Game canceled due to concern about meningitis Broadneck pupil's brother is diagnosed with disease

March 23, 1997|By Andrea F. Siegel | Andrea F. Siegel,SUN STAFF

Broadneck High School canceled Friday's lacrosse game because the older brother of a player has been diagnosed with viral meningitis, a contagious disease that can be fatal.

Principal Linda B. Blackman sent a note home with students Friday, advising parents that the 1996 Broadneck graduate had fallen ill and that administrators were in contact with the county Health Department and other public health officials.

"All parties believe that there is no reason for alarm regarding this disease being contracted by our students or staff as a result of this graduate's illness," Blackman wrote. She directed parents to call doctors if they had more concerns.

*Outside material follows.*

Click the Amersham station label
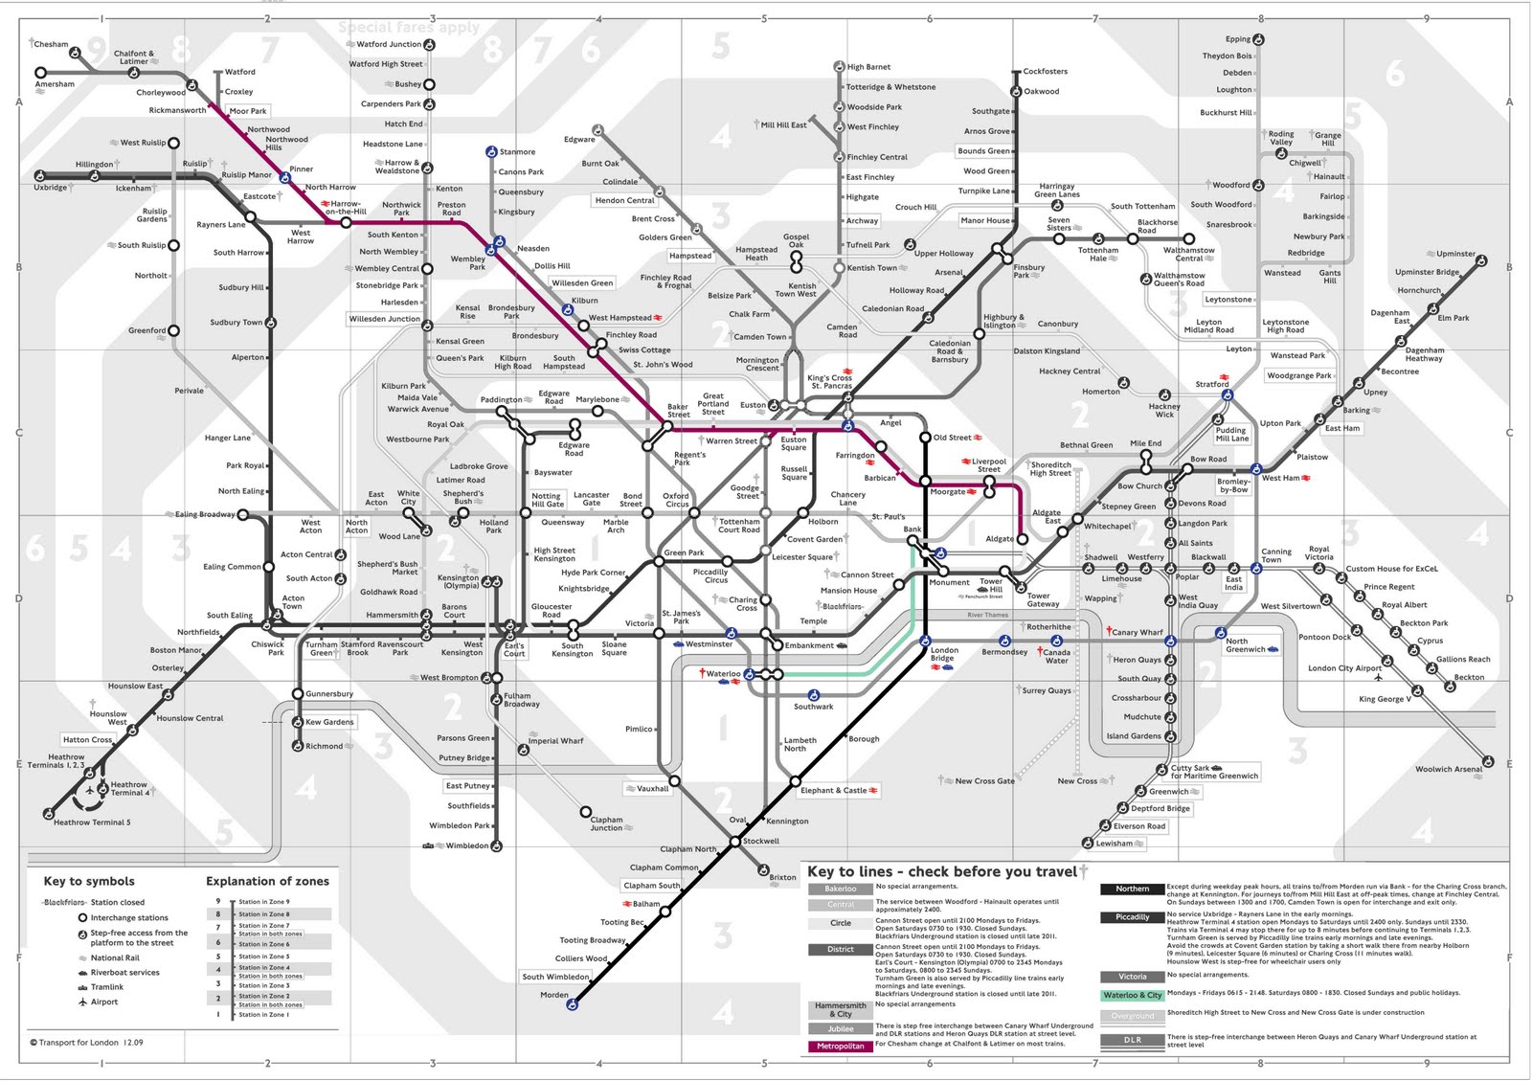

The younger brother is not ill, said Jane Doyle, Anne Arundel County schools spokeswoman. Nevertheless, the lacrosse game was canceled.

"There was some fear of contagion on the kids' part and on the faculty's," she said.

The players, who know the family, were upset.

Doyle said the hospitalized youth is a student at Loyola College, where another student was diagnosed with the illness last month. The more recent patient became sick Thursday night and was hospitalized at Anne Arundel Medical Center.

Earlier this month, state health officials warned Maryland residents to be on the alert for symptoms of meningitis and related illnesses that can kill.

The signs -- high fever, severe headache, stiff neck and vomiting -- are among the most common symptoms of various illnesses. But together with a rash of tiny dots that become bruises, they constitute a much more serious condition.

In January and February, 15 cases of meningococcal disease were reported statewide, compared with 11 during the same period last year. Two of the patients, including a student at Morgan State University, died.

Meningitis results when the membranes covering the brain become infected and inflamed. It can be attributed to infections by a number of viruses, bacteria and fungi, physicians say.

A student from Milford Mill Academy in Baltimore County also was believed to have had the disease. But because the student was given antibiotics before a test was done, her diagnosis was unclear.